Southeastern Section - 67th Annual Meeting - 2018

Paper No. 20-3
Presentation Time: 1:30 PM-5:30 PM

GRAVICALYMENE CELEBRA (RAYMOND) FROM THE SILURIAN LAUREL DOLOSTONE: WHERE ARE THE PIECES?


RICE, Andrew, Geology, SELECT, 484 Ball Drive PO Box 565, Hanover, IN 47243 and VAN ITEN, Heyo, Geology, Hanover College, Hanover, IN 47243

The fossil record of trilobites is dominated by disarticulated carapace elements, and whole trilobites (carcasses) and intact molt ensembles frequently are segregated in rock layers in which disarticulated carapace elements are scarce.
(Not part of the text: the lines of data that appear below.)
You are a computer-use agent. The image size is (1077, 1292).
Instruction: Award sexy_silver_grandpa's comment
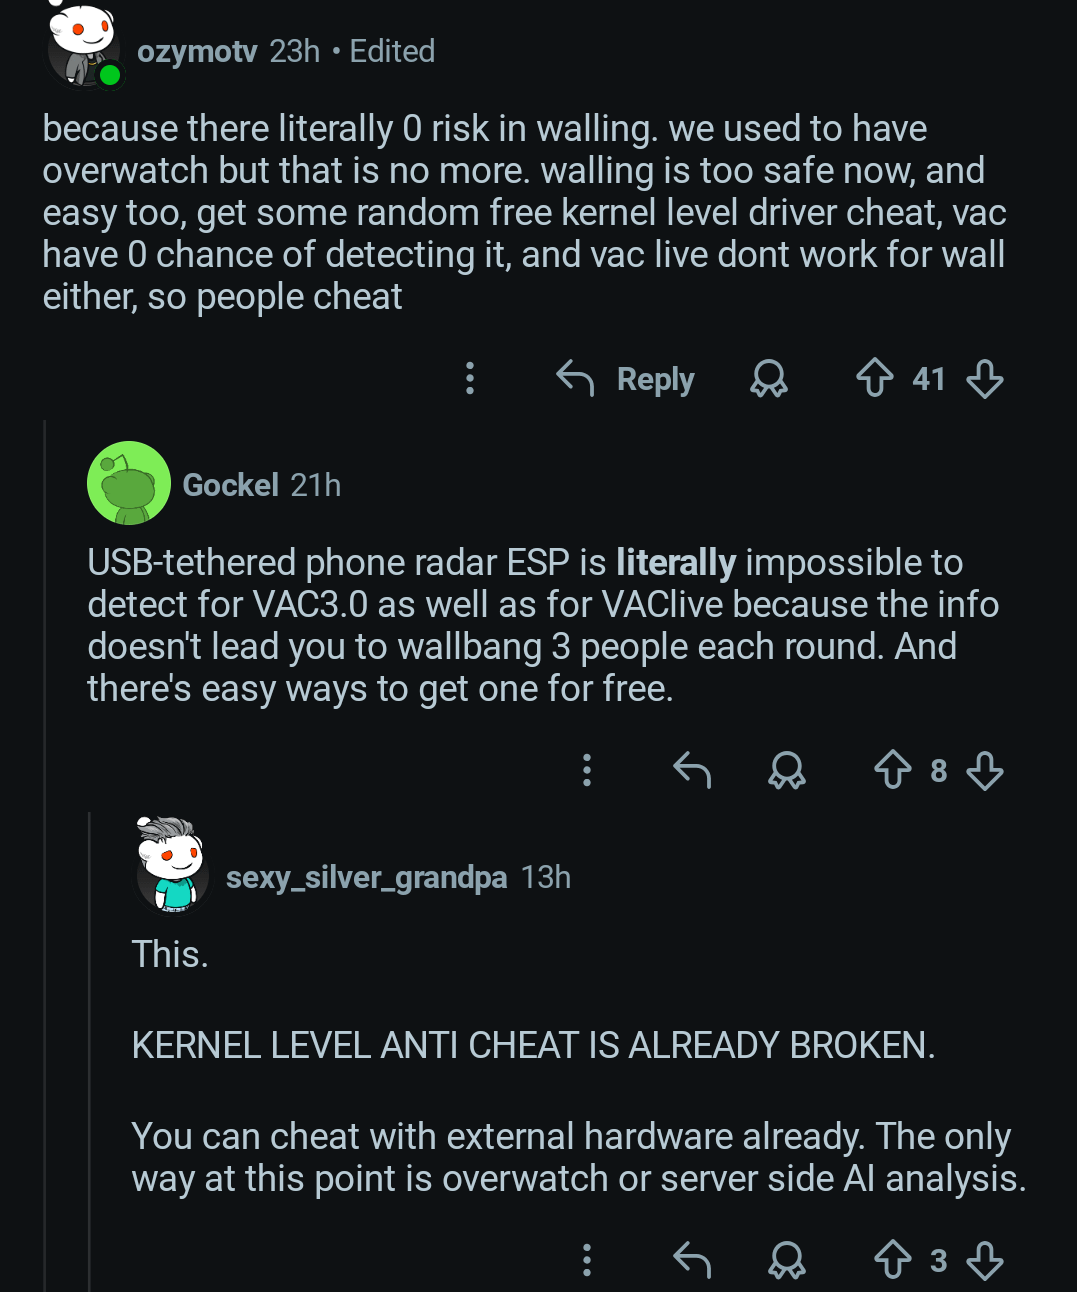point(787,1260)
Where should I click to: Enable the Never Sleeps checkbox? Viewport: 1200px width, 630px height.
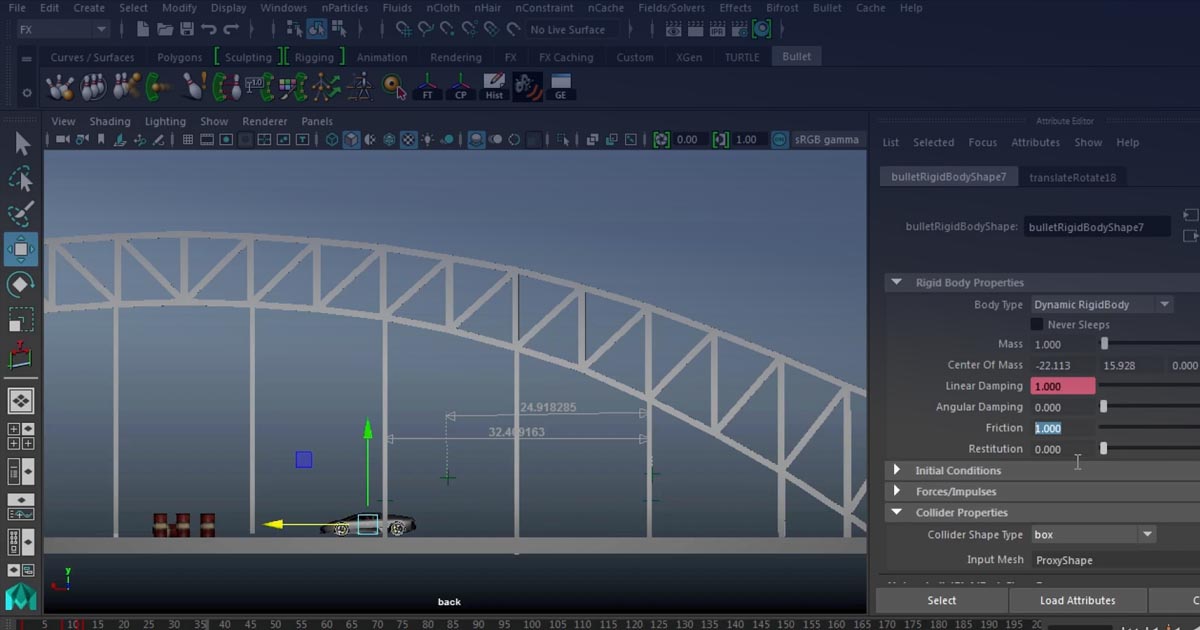pos(1037,324)
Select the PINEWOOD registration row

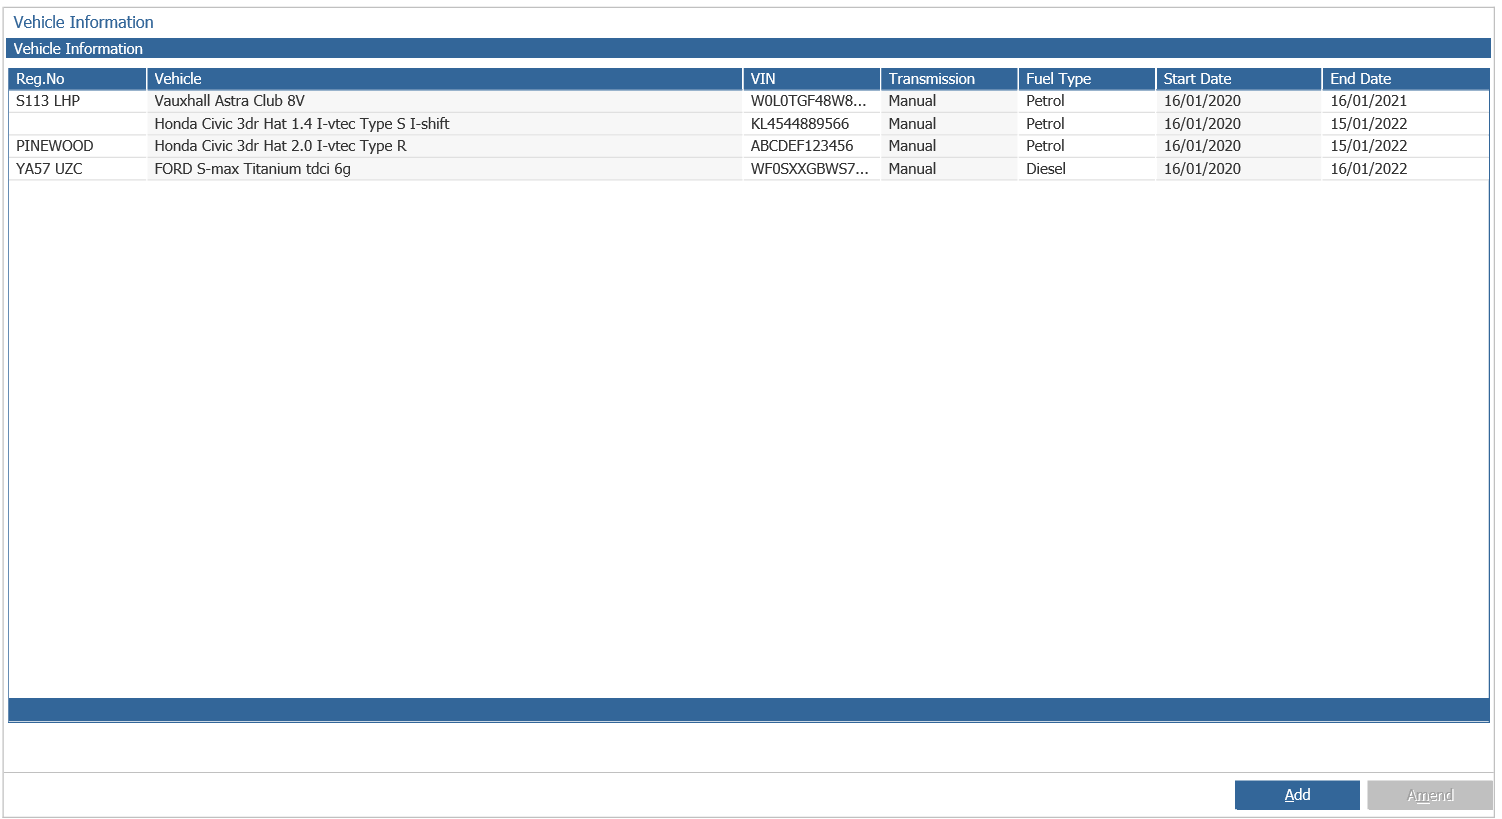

Gravicalymene celebra (Raymond) in dolostones of the Laurel Member of the Salomanie Formation (Silurian, Wenlockian) in SE Indiana and NC Kentucky, appears to occur predominantly as carcasses. Systematic prospecting of outcrop faces, split slabs and streambed talus near Madison, IN yielded 20 carcasses of this trilobite, disseminated throughout the unit, but not a single disarticulated carapace element. By contrast, specimens of Calymene niagarensis Hall collected from the Liston Creek Member of the Wabash Formation (Silurian, Ludlovian) near Peru, Indiana consist almost exclusively of disarticulated pieces. Additionally, the Laurel Member carapaces are either flexed or (less frequently) partially enrolled and exhibit a variety of orientations relative to bedding. Associated normal marine fauna consist mostly of abundant disarticulated crinoid ossicles but also include rhynchonelliform brachiopods (in many cases articulated), solitary rugose corals, fenestrate and stick-like bryozoans, gastropods, nautiloids, receptaculitid chlorophytes, and extremely rare pygidia and cranidia of Dalmanites, Encrinurus and Sphaerexochus. Neither these fossils nor G. celebra form shell hash layers, which host the majority of disarticulated trilobite remains in shaley Upper Ordovician rocks underlying the Laurel Member. The apparent absence of calymenid pieces in the Silurian rock unit probably is not an artifact of misidentification, non-recognition or diagenesis. If G. celebra carcasses represent allochthonous remains, which seems unlikely given the (originally) fine texture of the host carbonate sediments, then they were deposited separately from carapace elements. If on the other hand G. celebra carcasses are authochthonous or parauthochthonous remains, then the apparent absence of associated carapace elements may have resulted from peculiar characteristics of the life history of the trilobites (e.g., extremely infrequent molting in the Laurel Member paleo-environment) and/or unusual characteristics of local sedimentation and/or rock preservation.